Cooper, a Chicago-area native and a 1998 graduate of the University of Wyoming, where she also played volleyball (1993-1997), has impressed her superiors. “She has a lot of confidence in herself and is not afraid to ask questions,” says CSB Athletic Director Carol Howe-Veenstra. “She brings all these different experiences to the table in a way I can’t, growing up in central Minnesota, helping her understand how valuable those different experiences and how to use and tap into them.”

“I spent a lot of time learning about the institution, getting oriented to different aspects, because I am working with Seth in admissions and with athletics,” explains Cooper. She also is Student-Athlete Advisory Committee co-advisor, has made multiple presentations on diversity with students and staff, represented the school at various conferences, and helped facilitate a leadership workshop for first-year student-athletes.

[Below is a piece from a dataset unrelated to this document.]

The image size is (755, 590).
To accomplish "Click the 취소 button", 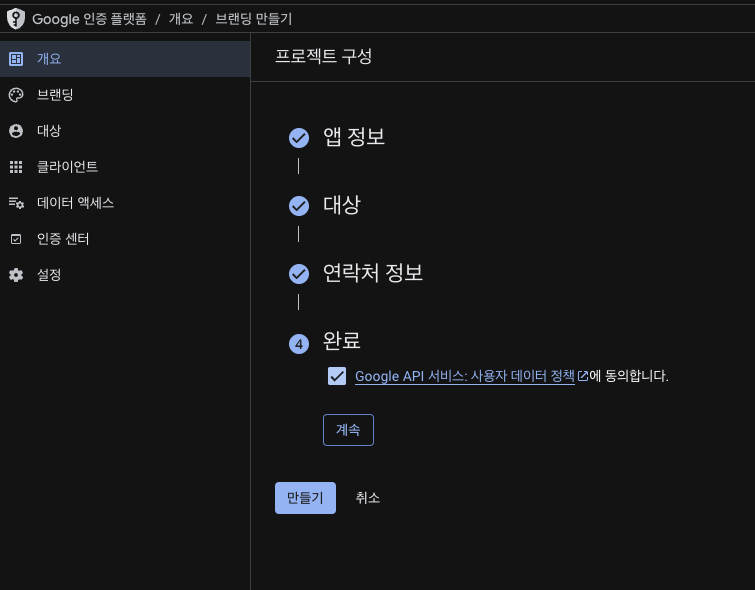I will [x=368, y=498].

“Elise has done wonderful work here,” says Snyder, adding that Cooper has been an effective role model for the CSB/SJU students of color. “She’s been a great support for minority students on our campus, and a wonderful role model for them as well.”

“I have to say that I am very proud to hold this position,” Cooper says, “and to know that while there is a shortage of women, especially minority women in athletic administration, I am one of the few who is stepping through that door and hopefully opening it a little wider. Without those internships created by the NCAA, would this be happening? Maybe, maybe not.”

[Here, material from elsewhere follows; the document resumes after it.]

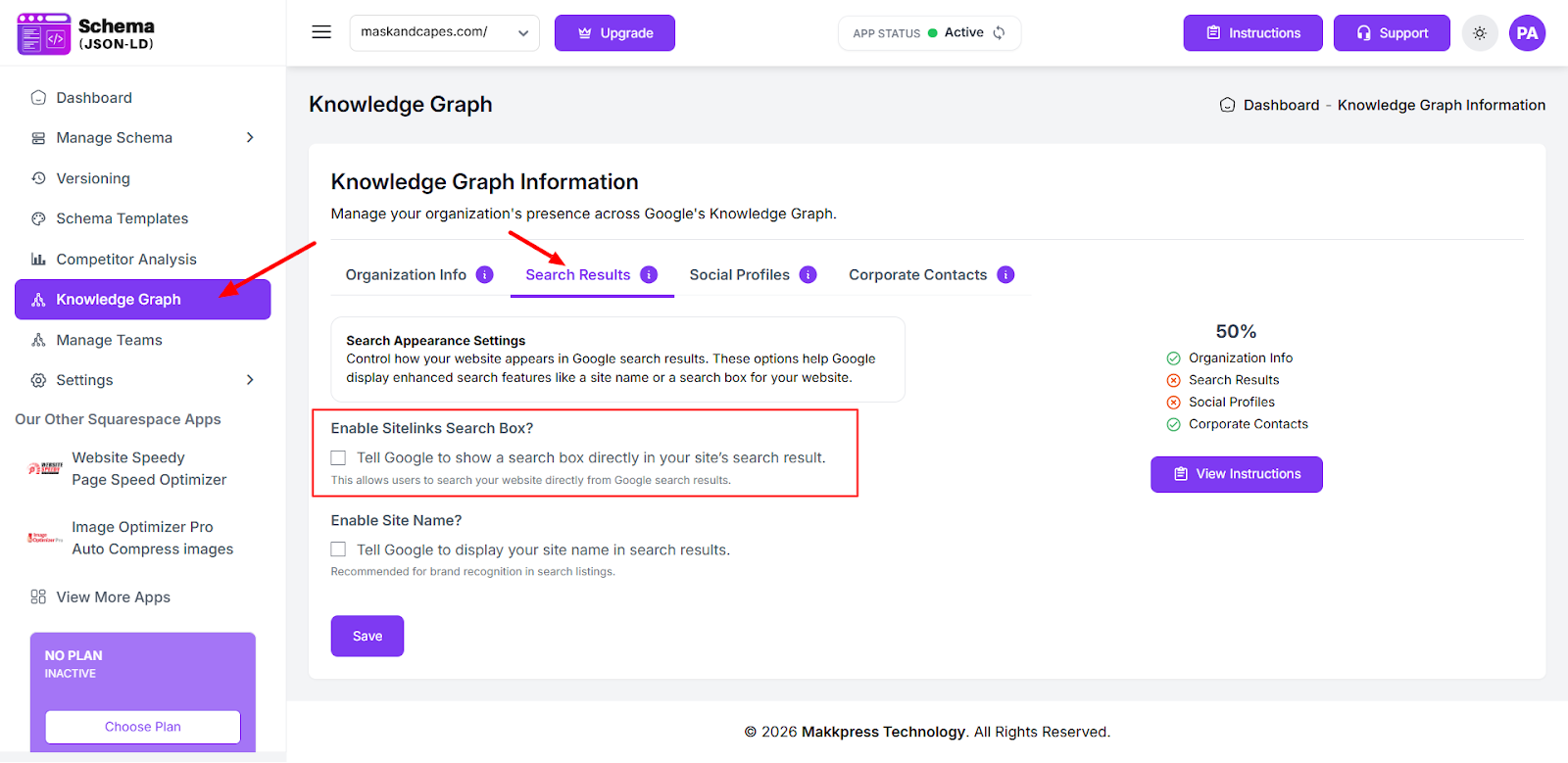Open the maskandcapes.com site dropdown

[444, 33]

Although her degree is in theatre and dance,” I knew I wanted to get back in athletics,” she admits. “I want to be able to make a difference in the lives of these student athletes. You can do that as a coach and an administrator.”

Despite there being no staff openings currently available, Howe-Veenstra says she wouldn’t hesitate to hire Cooper if one does materialize. “She is just so enjoyable to work with,” the AD says.

“If there was a place for me to stay,” says Cooper, “I would gladly stay. I really enjoy the environment, the people and the athletes.”

Baenninger says she expects great things from the I-LEAD students. “You are going to hear a lot of their accomplishments with this first group, because they are going to be movers and shakers in our community.”

Six Blacks are among the 14 students chosen in next fall’s incoming I-LEAD’s class, says Snyder. “We’re still not where we want to be in terms of enrollment of students of color, and the gains are still modest, but we’re finally making some solid progress!”

“Have we arrived yet?” McGee asks rhetorically of CSB/SJU’s diversity efforts. “No. It’s a road, a journey, but I think it’s better than it had been, a bunch of trails going parallel or going flat in different directions.”